• [GIVEN EXERCISE]
Rewrite the records from the line with "Позвонить мне (847, 1099)" to the line with "Documenti e Dati (85, 728)", putting "Hilfe & FAQ" in place of "Hilfe" and keeping everything else the same.
## start
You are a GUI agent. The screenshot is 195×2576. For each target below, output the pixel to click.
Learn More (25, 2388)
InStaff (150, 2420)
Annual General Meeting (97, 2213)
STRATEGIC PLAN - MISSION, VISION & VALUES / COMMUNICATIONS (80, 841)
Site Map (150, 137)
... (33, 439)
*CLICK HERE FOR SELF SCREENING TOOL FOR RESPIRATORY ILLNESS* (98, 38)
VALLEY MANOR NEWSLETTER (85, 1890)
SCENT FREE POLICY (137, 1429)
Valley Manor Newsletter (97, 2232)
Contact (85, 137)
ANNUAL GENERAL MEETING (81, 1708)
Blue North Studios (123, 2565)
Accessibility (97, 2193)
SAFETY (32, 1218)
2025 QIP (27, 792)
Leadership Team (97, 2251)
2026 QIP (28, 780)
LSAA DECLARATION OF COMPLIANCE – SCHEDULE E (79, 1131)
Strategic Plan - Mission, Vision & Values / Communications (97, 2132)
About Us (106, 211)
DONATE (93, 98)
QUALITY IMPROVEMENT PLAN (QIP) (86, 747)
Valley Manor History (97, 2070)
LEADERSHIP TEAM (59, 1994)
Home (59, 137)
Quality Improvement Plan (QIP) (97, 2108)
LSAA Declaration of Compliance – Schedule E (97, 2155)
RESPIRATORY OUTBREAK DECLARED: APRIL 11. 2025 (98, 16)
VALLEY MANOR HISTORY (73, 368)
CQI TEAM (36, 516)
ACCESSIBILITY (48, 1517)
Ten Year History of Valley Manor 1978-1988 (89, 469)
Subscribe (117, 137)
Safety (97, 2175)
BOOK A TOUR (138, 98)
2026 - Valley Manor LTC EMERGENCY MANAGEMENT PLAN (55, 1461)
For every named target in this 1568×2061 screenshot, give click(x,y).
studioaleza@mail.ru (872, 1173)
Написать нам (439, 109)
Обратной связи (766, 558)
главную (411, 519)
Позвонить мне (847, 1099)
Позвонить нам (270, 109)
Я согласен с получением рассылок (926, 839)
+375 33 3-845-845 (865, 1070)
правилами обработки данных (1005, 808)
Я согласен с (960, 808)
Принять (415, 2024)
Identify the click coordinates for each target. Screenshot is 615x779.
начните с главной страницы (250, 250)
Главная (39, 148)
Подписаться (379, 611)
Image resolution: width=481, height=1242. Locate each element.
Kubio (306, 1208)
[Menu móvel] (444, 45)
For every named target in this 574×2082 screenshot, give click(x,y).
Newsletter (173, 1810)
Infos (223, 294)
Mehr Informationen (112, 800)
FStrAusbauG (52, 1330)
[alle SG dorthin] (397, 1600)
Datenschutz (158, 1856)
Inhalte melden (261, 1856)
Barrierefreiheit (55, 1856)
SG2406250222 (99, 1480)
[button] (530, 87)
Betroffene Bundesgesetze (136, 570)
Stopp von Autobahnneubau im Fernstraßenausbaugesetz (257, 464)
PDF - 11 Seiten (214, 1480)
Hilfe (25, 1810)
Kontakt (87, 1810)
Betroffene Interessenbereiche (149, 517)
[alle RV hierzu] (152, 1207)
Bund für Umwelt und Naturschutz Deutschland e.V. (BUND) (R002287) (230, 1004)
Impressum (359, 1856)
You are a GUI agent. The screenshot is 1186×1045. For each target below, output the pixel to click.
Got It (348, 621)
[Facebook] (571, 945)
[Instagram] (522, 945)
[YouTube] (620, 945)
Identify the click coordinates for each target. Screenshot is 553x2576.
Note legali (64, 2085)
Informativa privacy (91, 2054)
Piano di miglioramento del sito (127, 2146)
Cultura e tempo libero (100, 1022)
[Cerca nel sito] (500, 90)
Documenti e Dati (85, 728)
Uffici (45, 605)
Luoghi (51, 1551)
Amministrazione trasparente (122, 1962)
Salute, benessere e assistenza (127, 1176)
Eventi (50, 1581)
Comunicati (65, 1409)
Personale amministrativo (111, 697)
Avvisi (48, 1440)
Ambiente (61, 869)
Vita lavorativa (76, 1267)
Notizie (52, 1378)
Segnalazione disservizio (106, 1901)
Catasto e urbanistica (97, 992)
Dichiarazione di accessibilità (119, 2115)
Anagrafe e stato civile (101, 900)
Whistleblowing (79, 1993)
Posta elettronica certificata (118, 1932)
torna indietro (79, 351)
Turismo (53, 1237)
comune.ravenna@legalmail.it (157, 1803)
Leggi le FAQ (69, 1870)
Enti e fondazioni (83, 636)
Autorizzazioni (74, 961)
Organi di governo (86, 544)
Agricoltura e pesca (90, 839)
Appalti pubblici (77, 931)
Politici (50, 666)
## end
• [PROBLEM SOLUTION]
Позвонить мне (847, 1099)
Позвонить нам (270, 109)
Я согласен с получением рассылок (926, 839)
+375 33 3-845-845 (865, 1070)
правилами обработки данных (1005, 808)
Я согласен с (960, 808)
Принять (415, 2024)
Identify the click coordinates for each target. Screenshot is 615x779.
начните с главной страницы (250, 250)
Главная (39, 148)
Подписаться (379, 611)
Image resolution: width=481, height=1242. Locate each element.
Kubio (306, 1208)
[Menu móvel] (444, 45)
For every named target in this 574×2082 screenshot, give click(x,y).
Newsletter (173, 1810)
Infos (223, 294)
Mehr Informationen (112, 800)
FStrAusbauG (52, 1330)
[alle SG dorthin] (397, 1600)
Datenschutz (158, 1856)
Inhalte melden (261, 1856)
Barrierefreiheit (55, 1856)
SG2406250222 (99, 1480)
[button] (530, 87)
Betroffene Bundesgesetze (136, 570)
Stopp von Autobahnneubau im Fernstraßenausbaugesetz (257, 464)
PDF - 11 Seiten (214, 1480)
Hilfe & FAQ (25, 1810)
Kontakt (87, 1810)
Betroffene Interessenbereiche (149, 517)
[alle RV hierzu] (152, 1207)
Bund für Umwelt und Naturschutz Deutschland e.V. (BUND) (R002287) (230, 1004)
Impressum (359, 1856)
You are a GUI agent. The screenshot is 1186×1045. For each target below, output the pixel to click.
Got It (348, 621)
[Facebook] (571, 945)
[Instagram] (522, 945)
[YouTube] (620, 945)
Identify the click coordinates for each target. Screenshot is 553x2576.
Note legali (64, 2085)
Informativa privacy (91, 2054)
Piano di miglioramento del sito (127, 2146)
Cultura e tempo libero (100, 1022)
[Cerca nel sito] (500, 90)
Documenti e Dati (85, 728)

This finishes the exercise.